*TASK PROMPT*:
Pick every line from the data below that contains the string "Policy" and copy it.

*ENTRIES SHOWN*:
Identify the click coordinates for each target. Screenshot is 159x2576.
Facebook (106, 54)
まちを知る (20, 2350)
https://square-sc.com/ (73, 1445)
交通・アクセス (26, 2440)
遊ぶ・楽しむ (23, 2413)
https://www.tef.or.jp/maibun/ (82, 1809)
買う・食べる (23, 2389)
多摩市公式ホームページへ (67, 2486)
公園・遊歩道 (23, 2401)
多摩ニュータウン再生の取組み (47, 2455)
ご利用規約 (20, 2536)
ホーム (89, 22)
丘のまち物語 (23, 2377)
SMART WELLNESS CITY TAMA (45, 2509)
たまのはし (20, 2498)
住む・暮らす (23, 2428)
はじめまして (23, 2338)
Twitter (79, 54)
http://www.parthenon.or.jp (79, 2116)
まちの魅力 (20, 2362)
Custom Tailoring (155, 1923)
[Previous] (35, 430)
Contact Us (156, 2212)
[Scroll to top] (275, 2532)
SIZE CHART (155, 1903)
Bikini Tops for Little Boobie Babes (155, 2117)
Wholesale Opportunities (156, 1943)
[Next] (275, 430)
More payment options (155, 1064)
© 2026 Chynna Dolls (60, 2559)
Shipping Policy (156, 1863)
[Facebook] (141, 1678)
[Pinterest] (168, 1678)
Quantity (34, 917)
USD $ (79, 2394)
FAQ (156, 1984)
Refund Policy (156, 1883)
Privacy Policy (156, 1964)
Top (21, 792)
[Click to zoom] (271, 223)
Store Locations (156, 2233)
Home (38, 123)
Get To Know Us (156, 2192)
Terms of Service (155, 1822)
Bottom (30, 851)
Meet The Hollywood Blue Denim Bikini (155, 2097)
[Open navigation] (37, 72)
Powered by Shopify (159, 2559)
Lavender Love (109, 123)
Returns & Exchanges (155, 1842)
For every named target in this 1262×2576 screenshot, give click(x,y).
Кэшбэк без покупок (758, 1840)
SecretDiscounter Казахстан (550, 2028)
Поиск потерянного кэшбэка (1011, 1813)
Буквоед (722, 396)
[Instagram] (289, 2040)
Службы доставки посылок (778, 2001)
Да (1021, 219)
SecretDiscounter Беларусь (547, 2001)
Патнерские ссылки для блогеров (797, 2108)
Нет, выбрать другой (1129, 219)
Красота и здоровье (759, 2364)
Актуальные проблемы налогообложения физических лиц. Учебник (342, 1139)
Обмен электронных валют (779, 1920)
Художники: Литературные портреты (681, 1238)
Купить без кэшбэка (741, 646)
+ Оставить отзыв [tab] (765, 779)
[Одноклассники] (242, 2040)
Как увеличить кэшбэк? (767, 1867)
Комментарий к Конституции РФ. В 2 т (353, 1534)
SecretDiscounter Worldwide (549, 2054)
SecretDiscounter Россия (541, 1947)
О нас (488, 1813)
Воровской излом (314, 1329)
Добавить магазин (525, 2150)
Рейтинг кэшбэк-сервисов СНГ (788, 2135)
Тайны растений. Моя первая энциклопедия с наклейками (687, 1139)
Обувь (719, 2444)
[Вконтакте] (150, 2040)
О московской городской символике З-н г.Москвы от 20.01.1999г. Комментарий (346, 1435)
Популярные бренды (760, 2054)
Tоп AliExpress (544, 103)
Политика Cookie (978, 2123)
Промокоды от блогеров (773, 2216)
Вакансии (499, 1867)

*THE ANSWER*:
Shipping Policy (156, 1863)
Refund Policy (156, 1883)
Privacy Policy (156, 1964)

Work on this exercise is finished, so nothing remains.